While these grief paradigms are undoubtedly useful, all three stress finality. Someone has died. Something is gone. There’s been a concrete loss. It’s the job of the mourner to grieve appropriately and move on. This diminishes their usefulness in terms of understanding climate grief. They don’t map neatly onto climate grief because often we don’t know what the loss is, or will be. You don’t know if today’s flood zones will be tomorrow’s ocean. You can’t know how high or how fast the water will rise. The effects of climate change do not offer the sort of finality that can actually help us decide to let go, and move forward.
In the 1970s, when family therapist and psychologist Pauline Boss was working with people whose family members had gone missing in action, she came up with a new paradigm for grief that I think might be more apt: grief without closure, or “ambiguous loss”. Boss describes two types of ambiguous loss. In the first, the object of love is physically absent but remains psychologically present, as with those grieving a soldier missing in action. (Recently, a friend told me a story about a woman whose son went missing in action. Twenty years later someone in uniform came walking up to the house and she went racing out the front door thinking it might be him.) In the second type of ambiguous loss, the object of love is physically present but psychologically absent. Consider a loved one with Alzheimer’s. The person is still there – you can sit by them and hold their hand. You can still be in the same room, but in some sense the person is not really there. How do you grieve the loss of someone who’s sitting right in front of you? As Boss writes, “There is no closure. The challenge is to learn to live with the ambiguity.” Loss without closure seems closer to what some people are feeling in our warming world. But even ambiguous loss doesn’t map perfectly to climate grief, because with ambiguous loss the endpoint may still be known. With the Alzheimer’s patient, you know that in the end they’re going to die. With sea level rise, the end remains unknown, and unknowable.

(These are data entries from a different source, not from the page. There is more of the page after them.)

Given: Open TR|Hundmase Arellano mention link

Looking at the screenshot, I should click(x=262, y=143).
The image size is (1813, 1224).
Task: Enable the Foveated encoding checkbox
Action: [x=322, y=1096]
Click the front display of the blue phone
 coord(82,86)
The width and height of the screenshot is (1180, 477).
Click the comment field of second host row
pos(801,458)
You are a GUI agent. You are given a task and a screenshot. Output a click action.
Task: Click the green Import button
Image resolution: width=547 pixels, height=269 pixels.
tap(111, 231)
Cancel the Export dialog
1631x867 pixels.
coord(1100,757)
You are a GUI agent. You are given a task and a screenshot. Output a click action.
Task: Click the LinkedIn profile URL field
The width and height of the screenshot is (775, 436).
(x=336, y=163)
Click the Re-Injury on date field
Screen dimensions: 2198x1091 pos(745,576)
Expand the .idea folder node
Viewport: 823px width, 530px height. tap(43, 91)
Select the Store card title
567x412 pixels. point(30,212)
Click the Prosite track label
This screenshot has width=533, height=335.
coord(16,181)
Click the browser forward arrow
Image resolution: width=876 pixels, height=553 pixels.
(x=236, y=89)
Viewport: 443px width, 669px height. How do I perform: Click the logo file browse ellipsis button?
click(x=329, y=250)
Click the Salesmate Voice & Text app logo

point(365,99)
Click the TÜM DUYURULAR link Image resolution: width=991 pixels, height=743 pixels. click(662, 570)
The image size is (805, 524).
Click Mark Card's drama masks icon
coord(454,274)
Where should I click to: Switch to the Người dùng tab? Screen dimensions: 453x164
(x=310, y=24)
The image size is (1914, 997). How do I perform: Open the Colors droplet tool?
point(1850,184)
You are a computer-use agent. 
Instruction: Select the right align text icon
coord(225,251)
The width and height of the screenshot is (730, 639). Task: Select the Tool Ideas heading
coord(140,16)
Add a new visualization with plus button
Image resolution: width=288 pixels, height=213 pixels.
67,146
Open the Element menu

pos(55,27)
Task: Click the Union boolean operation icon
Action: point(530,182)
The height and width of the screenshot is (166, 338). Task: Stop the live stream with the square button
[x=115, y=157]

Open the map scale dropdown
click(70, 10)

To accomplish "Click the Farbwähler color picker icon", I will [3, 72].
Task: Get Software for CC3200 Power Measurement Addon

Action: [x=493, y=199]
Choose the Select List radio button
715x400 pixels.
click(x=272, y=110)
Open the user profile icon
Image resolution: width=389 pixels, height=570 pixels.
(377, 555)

We don’t have a paradigm for grief that requires us to embrace both ambiguity and finality. We don’t have a paradigm for grief that is both personal and global. The climate crisis presents us with multiple modes of grieving to try and fit into one coherent psychological space. Individually and collectively we’re stuck in a psychic gap which feels like chaos but also makes some sense. The question becomes, how do we decide what to let go of, what to fight for and what to mourn, so that we can move forward into a new sort of future?
(1) Ovid (2014). Metamorphoses. Translated by David Raeburn.
(2) Freud, S. (1917) Mourning and Melancholia.